Drug Dealing Pilot Who Attempted to Hire a Hitman is Sentenced to Federal Prison
Tried to Hire a Hitman to Kill an Associate
MEDFORD, Ore.—A Josephine County, Oregon man who distributed marijuana throughout the U.S. using his private airplane, and who hired a hitman to kill a drug trafficking associate, was sentenced to federal prison today.
John Tobe Larson, 71, was sentenced to 35 months in federal prison and five years of supervised release.
According to court documents, in May 2019, law enforcement received reports that Larson was distributing marijuana from Southern Oregon throughout the U.S. via his private airplane and smuggling bulk cash proceeds back into the state. Investigators learned Larson had expressed interest in hiring someone to murder an associate he believed threatened his drug trafficking enterprise. Following these revelations, investigators staged a series of undercover meetings with Larson wherein a federal law enforcement officer posed as someone willing to carry out Larson’s murder-for-hire scheme.

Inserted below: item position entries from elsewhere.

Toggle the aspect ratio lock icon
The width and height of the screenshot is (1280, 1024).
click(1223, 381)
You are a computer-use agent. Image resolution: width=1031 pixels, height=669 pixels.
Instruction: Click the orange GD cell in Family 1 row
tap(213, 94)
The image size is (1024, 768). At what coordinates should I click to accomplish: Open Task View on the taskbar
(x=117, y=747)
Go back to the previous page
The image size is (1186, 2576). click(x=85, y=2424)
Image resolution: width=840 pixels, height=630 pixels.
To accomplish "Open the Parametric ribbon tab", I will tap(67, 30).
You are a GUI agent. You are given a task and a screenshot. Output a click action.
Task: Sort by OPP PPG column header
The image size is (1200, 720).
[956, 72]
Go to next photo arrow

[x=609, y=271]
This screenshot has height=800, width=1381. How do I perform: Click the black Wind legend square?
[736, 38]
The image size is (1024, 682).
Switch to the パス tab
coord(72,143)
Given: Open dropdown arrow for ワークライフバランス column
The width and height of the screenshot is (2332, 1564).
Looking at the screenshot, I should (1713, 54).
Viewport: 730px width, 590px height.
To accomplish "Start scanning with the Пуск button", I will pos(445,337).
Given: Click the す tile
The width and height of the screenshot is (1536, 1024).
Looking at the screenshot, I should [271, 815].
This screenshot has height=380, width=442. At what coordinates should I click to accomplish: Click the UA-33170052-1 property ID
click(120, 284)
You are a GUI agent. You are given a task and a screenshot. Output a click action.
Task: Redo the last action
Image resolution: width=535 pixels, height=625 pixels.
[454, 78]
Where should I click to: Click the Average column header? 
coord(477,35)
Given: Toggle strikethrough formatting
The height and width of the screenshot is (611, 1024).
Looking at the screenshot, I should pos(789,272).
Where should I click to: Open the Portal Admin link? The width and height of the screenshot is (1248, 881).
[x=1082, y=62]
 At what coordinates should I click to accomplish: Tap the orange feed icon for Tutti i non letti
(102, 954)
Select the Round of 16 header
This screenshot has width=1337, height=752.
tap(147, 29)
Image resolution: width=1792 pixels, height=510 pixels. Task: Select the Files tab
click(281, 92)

In meetings with the undercover officer, Larson disclosed the identity of his targeted associate, discussed his reasoning for wanting the associate killed, and offered to pay the officer $20,000 to carry out the scheme. At their third and final meeting, federal agents arrested Larson and executed a search warrant on his residence and airplane hangar. Agents seized various items associated with Larson’s trafficking scheme including his airplane, approximately $100,000 in cash, and marijuana distillate.
On July 22, 2019, Larson was charged by criminal complaint with using interstate commerce facilities in the commission of a murder-for-hire. Later, on October 15, 2020, a federal grand jury in Medford indicted Larson on the same charge and added a second charge of possessing with intent to distribute a controlled substance. On April 20, 2022, Larson pleaded guilty to the drug trafficking charge.
U.S. Attorney Scott Erik Asphaug of the District of Oregon made the announcement.
This case was investigated by the U.S. Drug Enforcement Administration and the Bureau of Alcohol, Tobacco, Firearms, and Explosives with assistance from the Oregon State Police Southwest Region Drug Enforcement Section team. It was prosecuted by Marco Boccato, Assistant U.S. Attorney for the District of Oregon.